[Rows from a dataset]
══════

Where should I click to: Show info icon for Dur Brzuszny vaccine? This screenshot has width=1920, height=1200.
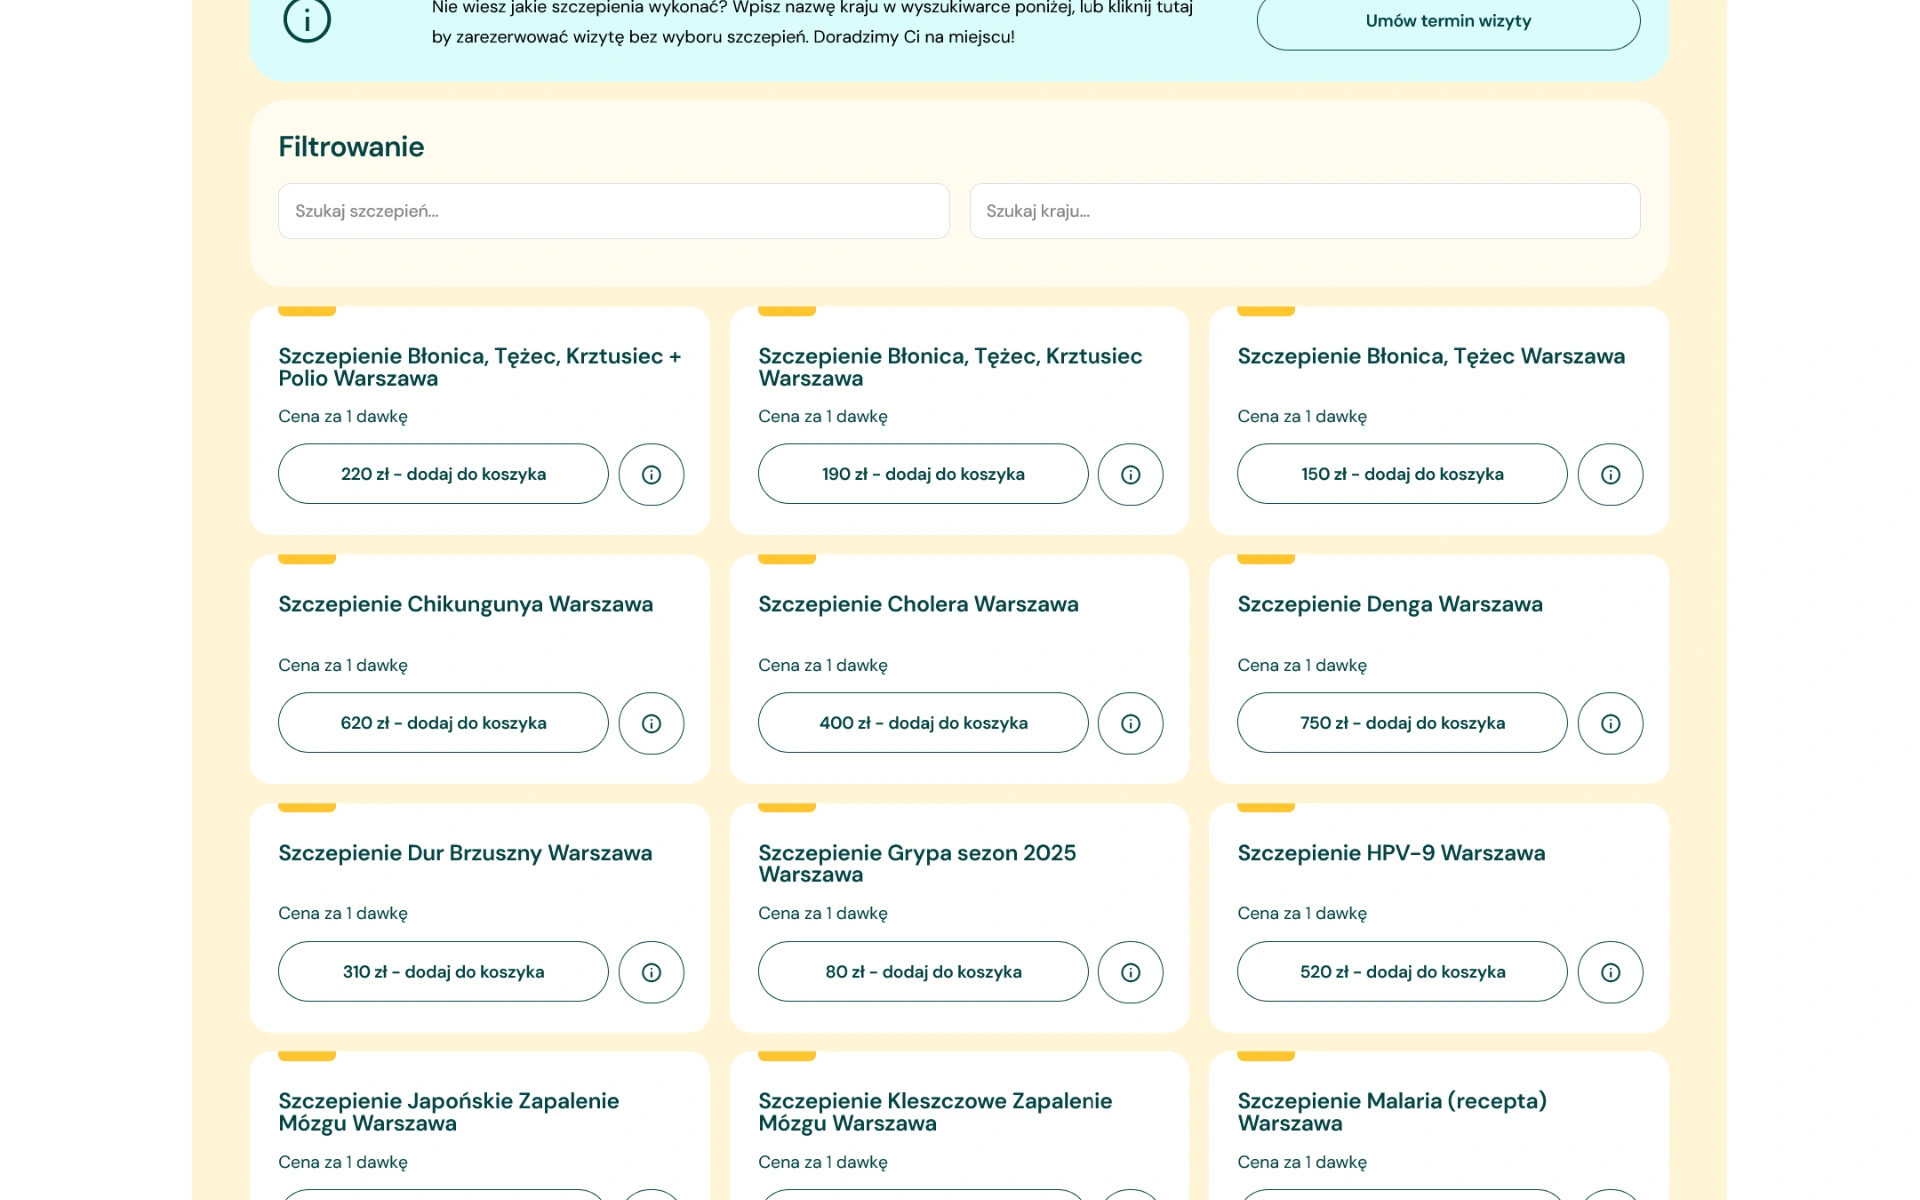pyautogui.click(x=651, y=972)
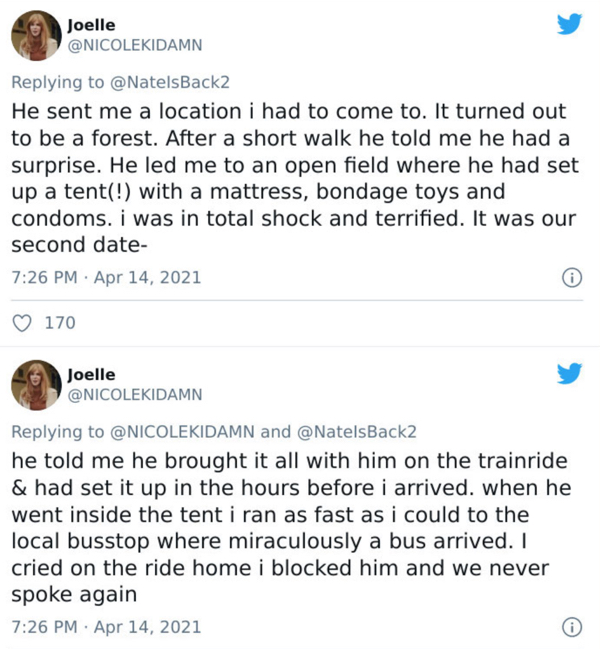Click the tweet text about the trainride
The width and height of the screenshot is (600, 649).
click(x=290, y=527)
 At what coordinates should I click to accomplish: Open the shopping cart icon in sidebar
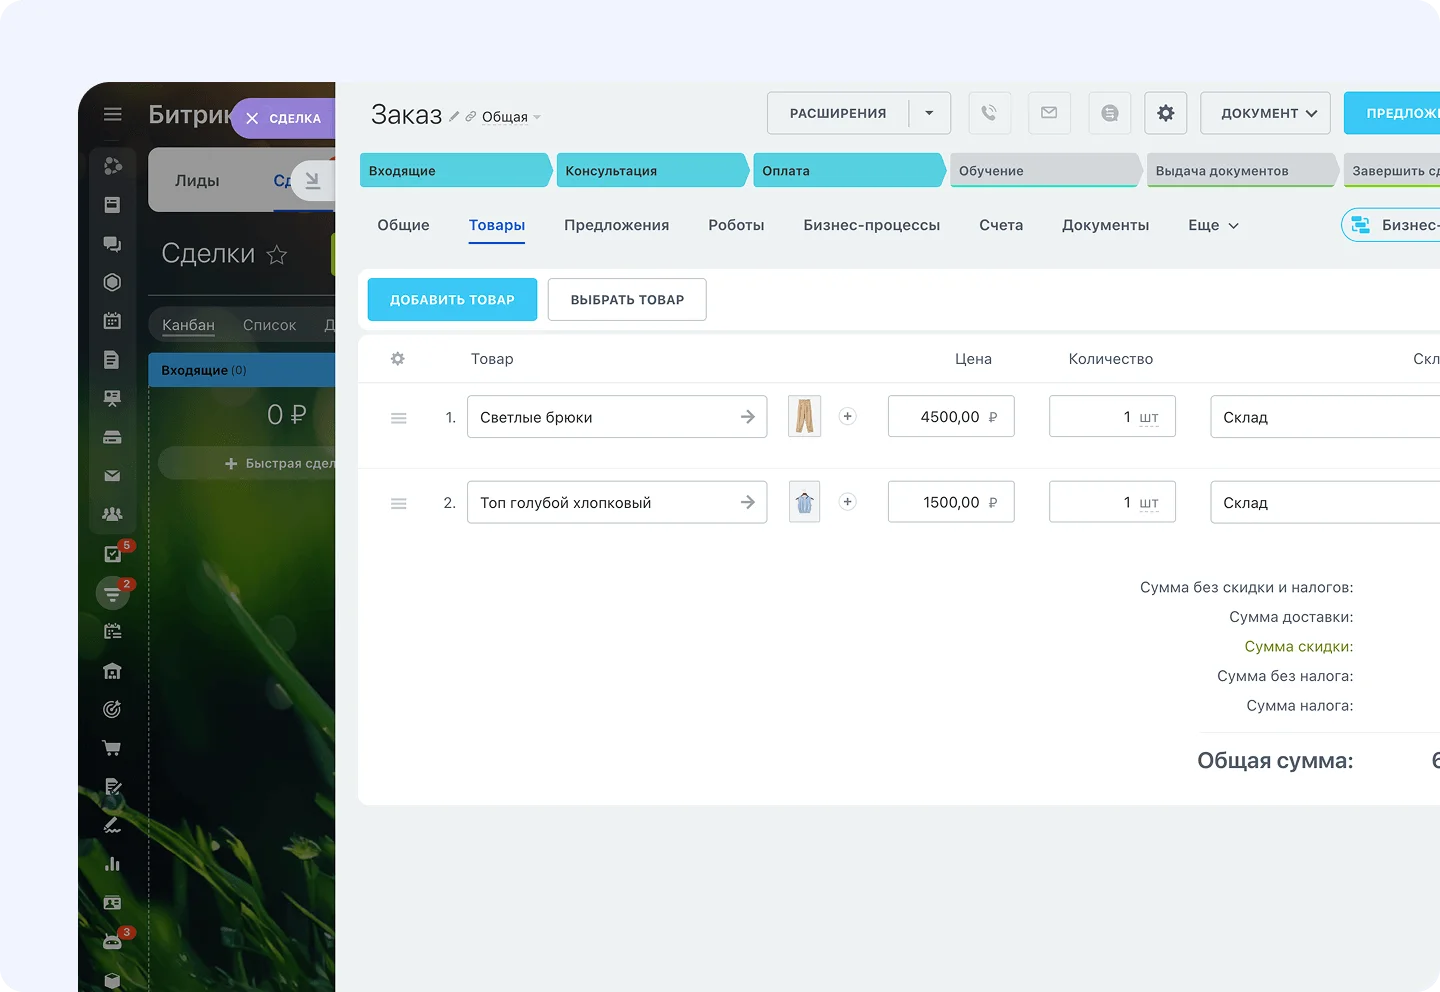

══════

Reproduce the lines above word for word, leaving out the pictures.

Where should I click to: Show info icon for Dur Brzuszny vaccine? This screenshot has width=1920, height=1200.
pyautogui.click(x=651, y=972)
Click the tweet text about the trainride
The width and height of the screenshot is (600, 649).
click(x=290, y=527)
 At what coordinates should I click to accomplish: Open the shopping cart icon in sidebar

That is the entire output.